You see, before November 2014 — before Arkansans overwhelmingly voted for Republicans across most of the state — we “had a government that cared about its people” and “believed compassion and good citizenship had roles in government.” Now, with Republicans in charge, our politics “have been taken over by concerns over money, power, and special interests,” according to Potts.
Great analysis, Monica!
Anyone surprised by last week’s election results wasn’t paying much attention. Potts must have missed a poll showing 60 percent of likely Arkansas voters having an unfavorable view of Obamacare — and, therefore, an unfavorable view of the private option.
The title of Ms. Potts’s article is “Arkansas’s Blue Collar Conservatives Don’t Know What’s Coming.”
Presumably, by “blue collar” she means people who work full-time — something that not many “private option” enrollees do. Therefore, our “blue collar conservatives” were actually quite justified in electing conservative Republicans who are skeptical of the “private option.”
Supporters argue the Private Option will extend coverage to the most vulnerable. But the Private Option simply expands Medicaid to able-bodied, working-age adults. Nearly three-fourths of potential Private Option enrollees have no children. Nearly half of potential Private Option enrollees do not work at all and less than one-fourth of them are full-time, year-round workers. Rather than protecting the most vulnerable, the Private Option prioritizes able-bodied adults over the truly vulnerable patients relying on the traditional Medicaid safety net.
Ms. Potts’s concerns about compassion are a little tardy: even before the 2014 elections, we documented cases like Chloe from Walnut Ridge, who is currently being denied a drug by the state that doctors believe could help with her cystic fibrosis. There are lots of words we could use to describe the way that the private option assists able-bodied adults while ignoring the problems of the truly needy, but “caring” isn’t one of them.

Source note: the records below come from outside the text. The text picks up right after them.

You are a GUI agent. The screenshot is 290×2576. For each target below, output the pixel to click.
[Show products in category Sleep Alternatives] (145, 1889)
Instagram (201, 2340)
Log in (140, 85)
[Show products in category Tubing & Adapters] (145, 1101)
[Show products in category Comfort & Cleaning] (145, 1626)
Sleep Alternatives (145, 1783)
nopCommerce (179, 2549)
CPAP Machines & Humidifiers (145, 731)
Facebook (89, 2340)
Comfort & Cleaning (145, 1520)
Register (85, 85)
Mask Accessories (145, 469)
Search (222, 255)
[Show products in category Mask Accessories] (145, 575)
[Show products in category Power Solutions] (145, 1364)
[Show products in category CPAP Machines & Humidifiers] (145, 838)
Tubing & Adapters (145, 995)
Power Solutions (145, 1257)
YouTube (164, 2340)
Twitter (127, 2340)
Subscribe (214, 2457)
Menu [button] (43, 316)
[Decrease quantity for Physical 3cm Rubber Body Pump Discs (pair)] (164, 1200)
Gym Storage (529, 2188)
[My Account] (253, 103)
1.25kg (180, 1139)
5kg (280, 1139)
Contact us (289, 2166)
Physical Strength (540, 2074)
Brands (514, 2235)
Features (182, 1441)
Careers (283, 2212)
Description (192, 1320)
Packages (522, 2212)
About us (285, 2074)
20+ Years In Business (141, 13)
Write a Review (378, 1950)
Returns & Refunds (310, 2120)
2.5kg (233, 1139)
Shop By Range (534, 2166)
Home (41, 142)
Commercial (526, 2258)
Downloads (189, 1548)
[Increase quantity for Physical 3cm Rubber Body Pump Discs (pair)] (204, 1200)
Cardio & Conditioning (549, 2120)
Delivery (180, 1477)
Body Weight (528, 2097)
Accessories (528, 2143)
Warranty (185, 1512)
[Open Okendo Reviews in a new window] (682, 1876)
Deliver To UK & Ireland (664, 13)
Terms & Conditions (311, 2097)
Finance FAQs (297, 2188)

It isn’t just that Ms. Potts’s piece demonstrates large errors: it also demonstrates small ones. She explains that “Republicans won all four races for the state senate, increasing their lead in that chamber by two, and they’ve all come out against renewal.” This news will likely come as a great surprise to recently re-elected state senators Jason Rapert and Bill Sample, two establishmentarian defenders of the private option.
But Ms. Potts’s biggest error is her indefensible premise that a government that taxes more and spends more is a government that cares more about its people. It is almost as if she never realized that spiraling increases in taxes and government debt do not, in fact, help people or demonstrate that government cares about them.